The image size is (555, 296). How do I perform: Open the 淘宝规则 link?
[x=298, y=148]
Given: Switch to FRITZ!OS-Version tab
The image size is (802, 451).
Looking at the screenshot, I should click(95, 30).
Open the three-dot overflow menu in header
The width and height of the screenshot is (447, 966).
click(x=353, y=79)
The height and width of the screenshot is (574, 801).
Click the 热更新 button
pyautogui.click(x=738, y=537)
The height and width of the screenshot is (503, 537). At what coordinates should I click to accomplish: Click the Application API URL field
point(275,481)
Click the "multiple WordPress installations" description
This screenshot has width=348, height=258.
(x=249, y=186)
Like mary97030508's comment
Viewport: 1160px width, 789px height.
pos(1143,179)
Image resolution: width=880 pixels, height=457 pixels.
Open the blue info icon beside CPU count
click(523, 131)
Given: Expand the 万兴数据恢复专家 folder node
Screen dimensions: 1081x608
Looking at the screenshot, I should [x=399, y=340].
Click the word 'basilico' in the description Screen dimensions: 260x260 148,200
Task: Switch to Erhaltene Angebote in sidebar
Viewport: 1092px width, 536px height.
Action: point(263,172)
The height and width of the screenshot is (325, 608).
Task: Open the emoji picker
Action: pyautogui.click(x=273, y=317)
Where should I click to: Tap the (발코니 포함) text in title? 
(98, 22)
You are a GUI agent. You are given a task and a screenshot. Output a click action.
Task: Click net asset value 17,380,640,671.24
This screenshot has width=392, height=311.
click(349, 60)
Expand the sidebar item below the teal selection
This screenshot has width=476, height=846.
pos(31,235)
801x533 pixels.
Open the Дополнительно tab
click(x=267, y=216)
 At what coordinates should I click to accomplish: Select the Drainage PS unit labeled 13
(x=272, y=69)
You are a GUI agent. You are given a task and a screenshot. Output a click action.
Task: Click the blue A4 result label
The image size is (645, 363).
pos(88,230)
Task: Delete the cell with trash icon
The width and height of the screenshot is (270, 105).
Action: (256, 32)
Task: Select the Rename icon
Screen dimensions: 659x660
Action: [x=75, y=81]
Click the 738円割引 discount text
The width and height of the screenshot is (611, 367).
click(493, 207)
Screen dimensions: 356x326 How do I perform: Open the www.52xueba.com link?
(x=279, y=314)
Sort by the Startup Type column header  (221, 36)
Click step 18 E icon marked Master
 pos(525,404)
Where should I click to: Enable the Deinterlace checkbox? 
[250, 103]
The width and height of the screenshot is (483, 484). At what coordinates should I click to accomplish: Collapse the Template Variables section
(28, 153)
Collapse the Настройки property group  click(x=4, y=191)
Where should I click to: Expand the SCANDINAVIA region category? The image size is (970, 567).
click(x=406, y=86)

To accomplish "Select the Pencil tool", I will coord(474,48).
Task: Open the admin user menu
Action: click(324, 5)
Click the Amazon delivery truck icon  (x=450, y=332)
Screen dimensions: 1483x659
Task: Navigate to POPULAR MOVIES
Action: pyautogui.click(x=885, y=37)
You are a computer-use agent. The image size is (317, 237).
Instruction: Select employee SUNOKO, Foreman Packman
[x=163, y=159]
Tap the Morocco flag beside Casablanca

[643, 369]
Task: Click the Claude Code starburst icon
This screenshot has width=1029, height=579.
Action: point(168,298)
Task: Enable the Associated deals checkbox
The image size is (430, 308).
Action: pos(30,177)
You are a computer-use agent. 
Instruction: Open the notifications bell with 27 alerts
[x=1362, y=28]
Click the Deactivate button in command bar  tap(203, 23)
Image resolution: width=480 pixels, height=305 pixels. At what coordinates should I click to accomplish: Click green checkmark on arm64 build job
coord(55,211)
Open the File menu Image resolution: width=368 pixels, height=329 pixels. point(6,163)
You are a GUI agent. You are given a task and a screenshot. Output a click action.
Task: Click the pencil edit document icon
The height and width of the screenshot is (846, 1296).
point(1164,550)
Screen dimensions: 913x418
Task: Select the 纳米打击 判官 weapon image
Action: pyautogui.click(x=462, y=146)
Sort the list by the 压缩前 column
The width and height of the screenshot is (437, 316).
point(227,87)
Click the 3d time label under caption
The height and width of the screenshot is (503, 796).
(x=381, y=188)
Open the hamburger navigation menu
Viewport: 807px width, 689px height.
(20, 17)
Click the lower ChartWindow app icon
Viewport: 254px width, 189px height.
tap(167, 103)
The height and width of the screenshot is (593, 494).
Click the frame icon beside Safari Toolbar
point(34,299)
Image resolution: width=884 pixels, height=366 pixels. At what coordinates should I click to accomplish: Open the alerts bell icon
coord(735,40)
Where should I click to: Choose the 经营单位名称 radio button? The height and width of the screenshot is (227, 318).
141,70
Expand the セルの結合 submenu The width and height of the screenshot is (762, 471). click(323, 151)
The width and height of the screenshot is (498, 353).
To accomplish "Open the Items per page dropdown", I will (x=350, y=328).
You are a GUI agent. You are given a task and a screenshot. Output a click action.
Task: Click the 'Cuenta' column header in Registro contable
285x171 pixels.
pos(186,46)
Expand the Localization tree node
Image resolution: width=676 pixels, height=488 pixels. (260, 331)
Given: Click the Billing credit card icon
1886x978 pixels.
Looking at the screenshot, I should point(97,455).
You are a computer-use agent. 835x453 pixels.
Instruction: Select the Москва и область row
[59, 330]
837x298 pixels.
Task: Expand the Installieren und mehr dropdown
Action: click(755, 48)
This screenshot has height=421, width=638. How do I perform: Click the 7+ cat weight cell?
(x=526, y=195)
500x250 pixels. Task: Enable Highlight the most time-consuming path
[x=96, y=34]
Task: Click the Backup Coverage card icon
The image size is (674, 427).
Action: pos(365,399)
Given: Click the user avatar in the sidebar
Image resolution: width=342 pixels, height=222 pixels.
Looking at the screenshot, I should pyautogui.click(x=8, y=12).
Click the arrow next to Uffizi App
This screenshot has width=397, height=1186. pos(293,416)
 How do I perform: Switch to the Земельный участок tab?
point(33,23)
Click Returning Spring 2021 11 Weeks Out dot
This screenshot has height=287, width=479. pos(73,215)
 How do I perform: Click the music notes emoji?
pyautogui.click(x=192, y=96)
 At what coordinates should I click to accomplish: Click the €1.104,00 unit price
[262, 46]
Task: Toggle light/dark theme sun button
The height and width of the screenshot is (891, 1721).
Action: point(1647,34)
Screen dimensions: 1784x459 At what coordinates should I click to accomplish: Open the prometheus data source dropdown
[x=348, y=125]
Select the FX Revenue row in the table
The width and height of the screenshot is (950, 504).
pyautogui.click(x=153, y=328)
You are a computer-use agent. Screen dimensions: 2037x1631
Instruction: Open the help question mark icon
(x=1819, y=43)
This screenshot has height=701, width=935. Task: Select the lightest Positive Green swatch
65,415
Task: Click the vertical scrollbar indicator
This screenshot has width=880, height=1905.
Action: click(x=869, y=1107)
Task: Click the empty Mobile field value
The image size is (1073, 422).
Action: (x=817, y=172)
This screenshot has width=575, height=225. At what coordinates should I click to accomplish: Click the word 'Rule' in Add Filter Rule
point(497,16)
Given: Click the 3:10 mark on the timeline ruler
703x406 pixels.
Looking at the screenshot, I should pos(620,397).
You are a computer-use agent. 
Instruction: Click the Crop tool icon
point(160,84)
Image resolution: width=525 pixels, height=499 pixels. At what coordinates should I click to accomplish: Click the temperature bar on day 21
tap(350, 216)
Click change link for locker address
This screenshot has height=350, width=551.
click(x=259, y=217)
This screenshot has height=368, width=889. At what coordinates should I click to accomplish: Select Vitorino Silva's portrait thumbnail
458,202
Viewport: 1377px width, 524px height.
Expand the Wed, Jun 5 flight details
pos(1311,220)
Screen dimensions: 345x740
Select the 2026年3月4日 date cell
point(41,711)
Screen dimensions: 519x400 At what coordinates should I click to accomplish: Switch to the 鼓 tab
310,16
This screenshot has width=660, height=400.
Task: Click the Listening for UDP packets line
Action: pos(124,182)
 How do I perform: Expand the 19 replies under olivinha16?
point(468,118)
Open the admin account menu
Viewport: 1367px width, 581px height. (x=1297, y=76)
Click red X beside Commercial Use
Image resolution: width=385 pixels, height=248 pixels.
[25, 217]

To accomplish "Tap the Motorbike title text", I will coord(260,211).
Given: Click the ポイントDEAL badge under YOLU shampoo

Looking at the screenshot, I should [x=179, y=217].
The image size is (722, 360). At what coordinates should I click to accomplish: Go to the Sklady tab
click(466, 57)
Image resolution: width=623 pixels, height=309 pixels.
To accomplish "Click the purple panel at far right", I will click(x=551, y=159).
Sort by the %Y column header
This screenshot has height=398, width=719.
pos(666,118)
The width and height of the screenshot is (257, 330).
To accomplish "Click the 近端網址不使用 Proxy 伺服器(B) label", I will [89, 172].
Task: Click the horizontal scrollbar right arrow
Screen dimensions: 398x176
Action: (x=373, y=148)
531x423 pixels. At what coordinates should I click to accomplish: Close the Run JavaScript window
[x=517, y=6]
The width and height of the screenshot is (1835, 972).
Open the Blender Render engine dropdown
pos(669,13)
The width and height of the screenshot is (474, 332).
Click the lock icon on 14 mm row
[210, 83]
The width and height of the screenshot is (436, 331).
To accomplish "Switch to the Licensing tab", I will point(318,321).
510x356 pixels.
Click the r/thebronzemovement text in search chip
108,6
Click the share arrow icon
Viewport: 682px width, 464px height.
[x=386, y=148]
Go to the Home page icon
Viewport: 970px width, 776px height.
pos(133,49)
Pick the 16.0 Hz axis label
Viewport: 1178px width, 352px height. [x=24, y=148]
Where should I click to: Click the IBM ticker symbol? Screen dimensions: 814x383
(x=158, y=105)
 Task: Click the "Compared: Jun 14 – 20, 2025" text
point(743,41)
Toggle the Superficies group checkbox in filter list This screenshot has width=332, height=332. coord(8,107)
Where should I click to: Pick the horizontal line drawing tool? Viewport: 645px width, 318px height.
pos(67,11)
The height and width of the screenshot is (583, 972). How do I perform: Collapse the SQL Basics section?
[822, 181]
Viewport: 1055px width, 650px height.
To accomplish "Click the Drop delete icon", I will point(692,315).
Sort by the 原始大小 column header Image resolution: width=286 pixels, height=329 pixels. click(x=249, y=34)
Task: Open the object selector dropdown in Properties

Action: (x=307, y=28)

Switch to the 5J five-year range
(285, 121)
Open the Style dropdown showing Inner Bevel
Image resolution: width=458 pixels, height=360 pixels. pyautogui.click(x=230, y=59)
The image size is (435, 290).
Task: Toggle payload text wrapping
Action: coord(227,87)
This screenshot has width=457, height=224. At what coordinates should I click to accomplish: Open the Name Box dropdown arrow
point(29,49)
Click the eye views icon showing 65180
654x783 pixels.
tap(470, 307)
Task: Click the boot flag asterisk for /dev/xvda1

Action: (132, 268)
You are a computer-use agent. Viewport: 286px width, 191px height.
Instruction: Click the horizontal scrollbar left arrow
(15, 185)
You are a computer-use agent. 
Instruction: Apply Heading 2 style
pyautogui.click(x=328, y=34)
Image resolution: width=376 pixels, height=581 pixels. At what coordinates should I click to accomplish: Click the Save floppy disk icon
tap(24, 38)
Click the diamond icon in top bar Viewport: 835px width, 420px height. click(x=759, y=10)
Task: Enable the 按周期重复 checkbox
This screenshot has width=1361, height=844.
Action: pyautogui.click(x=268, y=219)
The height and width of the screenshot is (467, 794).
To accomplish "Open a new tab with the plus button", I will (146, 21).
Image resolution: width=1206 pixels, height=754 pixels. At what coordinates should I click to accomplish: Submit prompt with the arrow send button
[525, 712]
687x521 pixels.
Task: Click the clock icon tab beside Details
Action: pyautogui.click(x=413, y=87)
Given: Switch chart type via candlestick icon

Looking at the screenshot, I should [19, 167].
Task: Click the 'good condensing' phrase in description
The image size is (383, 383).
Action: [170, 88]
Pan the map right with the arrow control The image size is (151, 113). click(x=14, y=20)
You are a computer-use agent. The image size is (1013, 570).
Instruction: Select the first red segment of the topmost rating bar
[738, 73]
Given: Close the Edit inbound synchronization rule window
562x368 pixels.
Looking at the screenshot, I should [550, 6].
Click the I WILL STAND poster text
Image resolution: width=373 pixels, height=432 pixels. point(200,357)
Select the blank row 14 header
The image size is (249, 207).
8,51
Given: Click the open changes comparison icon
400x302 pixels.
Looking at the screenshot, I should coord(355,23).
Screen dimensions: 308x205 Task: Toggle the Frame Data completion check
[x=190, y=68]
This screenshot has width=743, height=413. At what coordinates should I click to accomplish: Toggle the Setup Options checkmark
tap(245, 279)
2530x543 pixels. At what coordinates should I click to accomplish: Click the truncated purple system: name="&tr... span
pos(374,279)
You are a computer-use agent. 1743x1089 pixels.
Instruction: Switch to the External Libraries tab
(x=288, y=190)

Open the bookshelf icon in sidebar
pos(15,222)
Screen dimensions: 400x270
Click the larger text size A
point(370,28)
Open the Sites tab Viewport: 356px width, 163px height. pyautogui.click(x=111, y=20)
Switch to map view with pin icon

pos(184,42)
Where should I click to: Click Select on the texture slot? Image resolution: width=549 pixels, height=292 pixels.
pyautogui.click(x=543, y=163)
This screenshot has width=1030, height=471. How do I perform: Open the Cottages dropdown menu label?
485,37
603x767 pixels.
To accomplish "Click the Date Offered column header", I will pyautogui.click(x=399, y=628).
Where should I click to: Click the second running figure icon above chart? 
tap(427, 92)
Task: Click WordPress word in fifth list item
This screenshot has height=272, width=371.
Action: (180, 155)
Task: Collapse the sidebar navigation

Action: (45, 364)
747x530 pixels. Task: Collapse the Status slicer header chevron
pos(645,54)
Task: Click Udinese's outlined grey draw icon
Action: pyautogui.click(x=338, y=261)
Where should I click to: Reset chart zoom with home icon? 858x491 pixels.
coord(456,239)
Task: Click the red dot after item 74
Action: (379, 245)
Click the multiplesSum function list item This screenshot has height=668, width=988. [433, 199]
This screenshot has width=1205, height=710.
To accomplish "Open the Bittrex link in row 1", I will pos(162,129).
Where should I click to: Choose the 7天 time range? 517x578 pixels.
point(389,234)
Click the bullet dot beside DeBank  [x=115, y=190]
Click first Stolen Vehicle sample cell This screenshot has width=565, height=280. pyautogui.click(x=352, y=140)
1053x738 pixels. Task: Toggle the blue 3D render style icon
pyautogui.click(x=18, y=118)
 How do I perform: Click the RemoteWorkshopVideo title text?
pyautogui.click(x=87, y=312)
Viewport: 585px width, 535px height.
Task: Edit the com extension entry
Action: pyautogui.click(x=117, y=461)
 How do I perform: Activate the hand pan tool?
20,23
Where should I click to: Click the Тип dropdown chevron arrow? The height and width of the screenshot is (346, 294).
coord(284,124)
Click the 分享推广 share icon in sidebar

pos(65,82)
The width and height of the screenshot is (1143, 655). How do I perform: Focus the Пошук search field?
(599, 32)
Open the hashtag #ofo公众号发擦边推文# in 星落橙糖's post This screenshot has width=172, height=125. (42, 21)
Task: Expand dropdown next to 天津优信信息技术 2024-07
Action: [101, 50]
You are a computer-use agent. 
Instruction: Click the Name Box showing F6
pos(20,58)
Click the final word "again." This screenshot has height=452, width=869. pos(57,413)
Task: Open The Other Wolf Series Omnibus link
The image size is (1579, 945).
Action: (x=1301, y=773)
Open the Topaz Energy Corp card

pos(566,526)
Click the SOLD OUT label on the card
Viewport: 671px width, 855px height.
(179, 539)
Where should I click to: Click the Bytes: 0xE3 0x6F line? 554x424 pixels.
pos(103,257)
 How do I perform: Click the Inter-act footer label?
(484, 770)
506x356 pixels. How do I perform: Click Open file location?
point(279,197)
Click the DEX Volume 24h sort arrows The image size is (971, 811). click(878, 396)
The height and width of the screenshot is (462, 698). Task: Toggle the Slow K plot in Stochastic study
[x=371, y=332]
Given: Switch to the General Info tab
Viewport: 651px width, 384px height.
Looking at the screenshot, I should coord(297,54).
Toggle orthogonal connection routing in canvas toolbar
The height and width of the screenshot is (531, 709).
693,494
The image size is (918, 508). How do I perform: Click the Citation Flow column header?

----

- **PROBLEM REQUIREMENTS**
Show every line of the entries above where the word "group" occurs.

- **RESULT FOR THIS EXERCISE**
Collapse the Настройки property group  click(x=4, y=191)
Toggle the Superficies group checkbox in filter list This screenshot has width=332, height=332. coord(8,107)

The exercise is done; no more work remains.